O ministro das Relações Exteriores, Mauro Vieira, afirmou nesta quinta-feira (16) que a decisão do governo dos Estados Unidos de impor tarifas de 50% sobre produtos brasileiros tem motivação política e classificou como “inaceitáveis” e “ofensivas” as declarações do secretário de Estado estadunidense, Marco Rubio, contra o Brasil. Segundo o chanceler, o presidente Luiz Inácio Lula da Silva (PT) buscou diálogo desde o início da crise, mas enfrentou exigências consideradas “desmedidas” durante as negociações.

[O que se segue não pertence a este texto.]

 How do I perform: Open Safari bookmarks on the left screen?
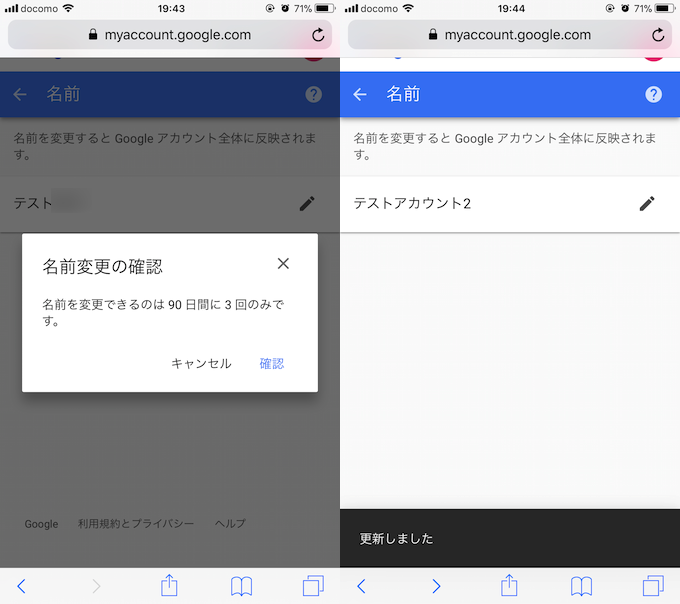[x=241, y=585]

Ao rebater as justificativas apresentadas por Washington para a adoção das tarifas, Vieira associou diretamente a medida à carta enviada pelo presidente Donald Trump ao governo brasileiro, na qual o republicano condicionou a suspensão da sobretaxa à interrupção do processo judicial contra o ex-presidente Jair Bolsonaro (PL).
O ministro também criticou a publicação feita por Marco Rubio nas redes sociais durante a madrugada. Segundo Vieira, o secretário de Estado “ataca de forma grosseira e arrogante o chefe de Estado de um país amigo” e demonstra inquietação com a postura adotada pelo Brasil nas negociações.
“Claramente o que incomoda o governo dos Estados Unidos é o fato de o Brasil não ter se curvado às pretensões desmedidas e às demandas irrazoáveis apresentadas no curso das negociações”, declarou.
De acordo com o chanceler, entre as exigências feitas pelos norte-americanos estava a abertura “total, irrestrita e exclusiva” de setores inteiros da economia brasileira para empresas dos Estados Unidos, sem qualquer contrapartida para os produtos brasileiros. “Em outras palavras, exigiam a capitulação”, disse.
Vieira também contestou o argumento comercial utilizado por Washington para justificar as medidas. Segundo ele, os Estados Unidos acumularam superávit de US$ 424 bilhões na balança de bens e serviços com o Brasil nos últimos 15 anos. Além disso, afirmou que, em 2025, 76% das importações estadunidenses entraram no mercado brasileiro sem pagamento de imposto de importação, incluindo oito dos dez principais produtos exportados pelos EUA ao Brasil.